Patient safety event triage, determining whether a clinical event is reportable under jurisdiction-specific policy, is a high-stakes task typically performed manually by patient safety experts. Although LLMs may support this workflow, reliable evaluation is limited by the lack of benchmarks to capture evidence-grounded policy reasoning, proactive information seeking for incomplete reports, and principled abstention in irreducibly ambiguous cases. We address this gap with a policy-grounded construction methodology centered on the clause card, a structured representation that factorizes regulatory text into auditable decision specifications. Combining clause cards with anchor-driven instantiation and closed-loop verification, our scalable pipeline produces narratives with by-construction ground truth and naturally supports generating missing information and uncertain variants. We instantiate this method on Minnesota's 29 Reportable Adverse Health Events, producing PSEBench, a 5,074-case benchmark with an agentic evaluation environment. Evaluation on 15 representative LLMs reveals consistent capability trends, demonstrates the benchmark's utility, and identifies actionable gaps toward reliable LLM-based patient safety event triage.

Editorial analysis

A structured set of objections, weighed in public.
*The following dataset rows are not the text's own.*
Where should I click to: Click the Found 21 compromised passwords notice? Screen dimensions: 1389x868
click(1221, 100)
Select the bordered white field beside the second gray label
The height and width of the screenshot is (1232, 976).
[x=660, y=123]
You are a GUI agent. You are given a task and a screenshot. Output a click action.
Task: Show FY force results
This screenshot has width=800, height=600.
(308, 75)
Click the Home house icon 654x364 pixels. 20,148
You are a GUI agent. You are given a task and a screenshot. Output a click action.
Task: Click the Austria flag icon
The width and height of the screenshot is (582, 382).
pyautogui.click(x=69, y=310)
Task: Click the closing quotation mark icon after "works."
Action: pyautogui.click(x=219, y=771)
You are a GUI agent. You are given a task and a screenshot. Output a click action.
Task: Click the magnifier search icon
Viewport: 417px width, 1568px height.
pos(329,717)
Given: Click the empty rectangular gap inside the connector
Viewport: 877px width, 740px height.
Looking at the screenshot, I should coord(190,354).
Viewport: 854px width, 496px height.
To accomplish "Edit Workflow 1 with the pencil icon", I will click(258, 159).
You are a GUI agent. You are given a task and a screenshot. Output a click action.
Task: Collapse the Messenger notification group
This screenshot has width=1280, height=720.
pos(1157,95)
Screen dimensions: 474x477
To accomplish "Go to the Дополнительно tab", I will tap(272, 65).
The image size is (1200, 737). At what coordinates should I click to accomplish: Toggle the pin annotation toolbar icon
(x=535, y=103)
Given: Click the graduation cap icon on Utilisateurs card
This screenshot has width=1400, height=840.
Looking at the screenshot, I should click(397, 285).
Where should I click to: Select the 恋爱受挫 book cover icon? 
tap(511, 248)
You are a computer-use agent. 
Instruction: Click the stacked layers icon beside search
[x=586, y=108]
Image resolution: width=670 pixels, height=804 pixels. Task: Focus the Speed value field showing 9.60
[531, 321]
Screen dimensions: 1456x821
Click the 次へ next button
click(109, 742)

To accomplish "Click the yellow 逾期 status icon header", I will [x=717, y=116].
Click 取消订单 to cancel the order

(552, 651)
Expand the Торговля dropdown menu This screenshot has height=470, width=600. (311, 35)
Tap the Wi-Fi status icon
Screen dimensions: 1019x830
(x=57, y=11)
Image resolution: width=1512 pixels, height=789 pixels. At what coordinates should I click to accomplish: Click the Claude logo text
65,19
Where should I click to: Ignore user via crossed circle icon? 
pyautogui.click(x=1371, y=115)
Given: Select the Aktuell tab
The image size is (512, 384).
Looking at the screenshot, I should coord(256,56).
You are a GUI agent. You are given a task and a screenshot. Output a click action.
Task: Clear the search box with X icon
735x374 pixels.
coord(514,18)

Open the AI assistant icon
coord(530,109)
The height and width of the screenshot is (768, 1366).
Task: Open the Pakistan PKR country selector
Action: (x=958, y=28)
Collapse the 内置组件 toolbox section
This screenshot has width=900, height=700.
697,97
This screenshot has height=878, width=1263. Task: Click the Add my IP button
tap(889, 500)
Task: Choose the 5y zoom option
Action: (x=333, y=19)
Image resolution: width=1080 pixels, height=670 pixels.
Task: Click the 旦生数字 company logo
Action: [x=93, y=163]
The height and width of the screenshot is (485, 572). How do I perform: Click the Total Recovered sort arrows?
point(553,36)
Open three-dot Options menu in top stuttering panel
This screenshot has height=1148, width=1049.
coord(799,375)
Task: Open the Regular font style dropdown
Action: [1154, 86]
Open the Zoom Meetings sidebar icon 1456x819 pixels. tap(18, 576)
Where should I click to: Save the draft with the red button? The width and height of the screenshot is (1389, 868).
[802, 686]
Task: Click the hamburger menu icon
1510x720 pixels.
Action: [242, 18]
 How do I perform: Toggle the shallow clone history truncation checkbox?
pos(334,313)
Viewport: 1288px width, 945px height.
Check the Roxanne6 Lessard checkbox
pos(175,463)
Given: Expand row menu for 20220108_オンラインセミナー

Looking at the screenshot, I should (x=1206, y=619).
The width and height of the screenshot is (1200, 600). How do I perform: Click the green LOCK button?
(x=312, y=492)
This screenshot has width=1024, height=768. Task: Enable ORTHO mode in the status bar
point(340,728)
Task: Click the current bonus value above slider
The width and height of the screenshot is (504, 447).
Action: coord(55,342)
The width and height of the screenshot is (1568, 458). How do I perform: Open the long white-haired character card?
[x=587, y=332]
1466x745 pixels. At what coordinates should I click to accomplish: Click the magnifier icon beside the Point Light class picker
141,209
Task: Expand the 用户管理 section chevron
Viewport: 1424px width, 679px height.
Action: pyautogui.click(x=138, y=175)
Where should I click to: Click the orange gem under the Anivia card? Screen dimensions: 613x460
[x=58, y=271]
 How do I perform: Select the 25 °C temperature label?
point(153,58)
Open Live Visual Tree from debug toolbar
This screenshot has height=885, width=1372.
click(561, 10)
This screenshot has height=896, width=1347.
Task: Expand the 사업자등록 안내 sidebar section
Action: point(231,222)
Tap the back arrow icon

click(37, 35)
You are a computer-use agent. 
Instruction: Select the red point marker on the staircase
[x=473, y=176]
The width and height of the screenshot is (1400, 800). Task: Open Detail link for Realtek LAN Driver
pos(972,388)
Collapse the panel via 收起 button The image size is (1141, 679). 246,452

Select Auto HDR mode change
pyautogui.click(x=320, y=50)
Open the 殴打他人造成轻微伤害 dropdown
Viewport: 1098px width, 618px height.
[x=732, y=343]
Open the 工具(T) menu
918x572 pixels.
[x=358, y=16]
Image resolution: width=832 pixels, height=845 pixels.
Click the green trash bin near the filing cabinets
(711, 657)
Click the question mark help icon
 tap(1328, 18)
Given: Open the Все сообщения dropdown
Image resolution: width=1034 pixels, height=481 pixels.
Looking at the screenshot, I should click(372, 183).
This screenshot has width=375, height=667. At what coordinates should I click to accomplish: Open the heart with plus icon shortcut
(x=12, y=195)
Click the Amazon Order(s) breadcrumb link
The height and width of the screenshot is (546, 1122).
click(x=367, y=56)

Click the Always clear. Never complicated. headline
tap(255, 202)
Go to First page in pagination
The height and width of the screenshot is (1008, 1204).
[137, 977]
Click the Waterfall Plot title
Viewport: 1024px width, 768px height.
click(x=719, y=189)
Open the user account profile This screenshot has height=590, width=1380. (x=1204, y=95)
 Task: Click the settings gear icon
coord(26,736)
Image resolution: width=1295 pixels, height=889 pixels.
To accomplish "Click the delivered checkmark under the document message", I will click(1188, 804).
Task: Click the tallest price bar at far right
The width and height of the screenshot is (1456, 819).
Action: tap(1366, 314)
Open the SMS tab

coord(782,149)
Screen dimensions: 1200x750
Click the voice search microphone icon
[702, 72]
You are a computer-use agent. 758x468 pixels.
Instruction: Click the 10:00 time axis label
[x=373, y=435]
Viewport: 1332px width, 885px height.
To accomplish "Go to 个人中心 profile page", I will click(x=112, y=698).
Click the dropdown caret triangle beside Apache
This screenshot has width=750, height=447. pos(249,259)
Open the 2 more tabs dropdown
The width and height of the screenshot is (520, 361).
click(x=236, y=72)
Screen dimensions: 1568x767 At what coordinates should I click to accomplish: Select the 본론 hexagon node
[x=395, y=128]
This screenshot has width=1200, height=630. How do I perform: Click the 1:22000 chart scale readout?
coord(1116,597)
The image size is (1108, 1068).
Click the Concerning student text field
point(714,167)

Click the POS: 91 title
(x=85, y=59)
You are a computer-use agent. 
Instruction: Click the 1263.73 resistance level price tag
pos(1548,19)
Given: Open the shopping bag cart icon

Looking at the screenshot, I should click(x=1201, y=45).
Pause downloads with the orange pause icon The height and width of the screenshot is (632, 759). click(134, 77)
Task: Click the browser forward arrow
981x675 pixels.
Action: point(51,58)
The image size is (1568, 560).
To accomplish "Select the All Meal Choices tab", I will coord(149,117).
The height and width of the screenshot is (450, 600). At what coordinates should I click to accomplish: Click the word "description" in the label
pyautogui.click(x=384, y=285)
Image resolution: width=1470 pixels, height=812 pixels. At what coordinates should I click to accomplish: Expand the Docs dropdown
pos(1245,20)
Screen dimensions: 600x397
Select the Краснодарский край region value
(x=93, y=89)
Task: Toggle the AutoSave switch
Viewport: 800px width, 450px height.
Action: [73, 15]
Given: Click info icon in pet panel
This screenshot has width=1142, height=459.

Desk editor's note, referee report, simulated authors' rebuttal, and a circularity audit. Tearing a paper down is the easy half of reading it; the pith above is the substance, this is the friction.

Referee Report

2 major / 2 minor

Summary. The paper introduces PSEBench, a 5,074-case benchmark for evaluating LLMs on patient safety event triage. It centers on clause cards as a structured factorization of regulatory text (Minnesota's 29 Reportable Adverse Health Events) into auditable decision specifications, combined with anchor-driven instantiation and closed-loop verification to generate narratives that carry by-construction ground truth. The pipeline supports generation of missing-information and uncertain variants, and an agentic evaluation environment is used to assess 15 LLMs, revealing capability trends and gaps in evidence-grounded reasoning, proactive information seeking, and principled abstention.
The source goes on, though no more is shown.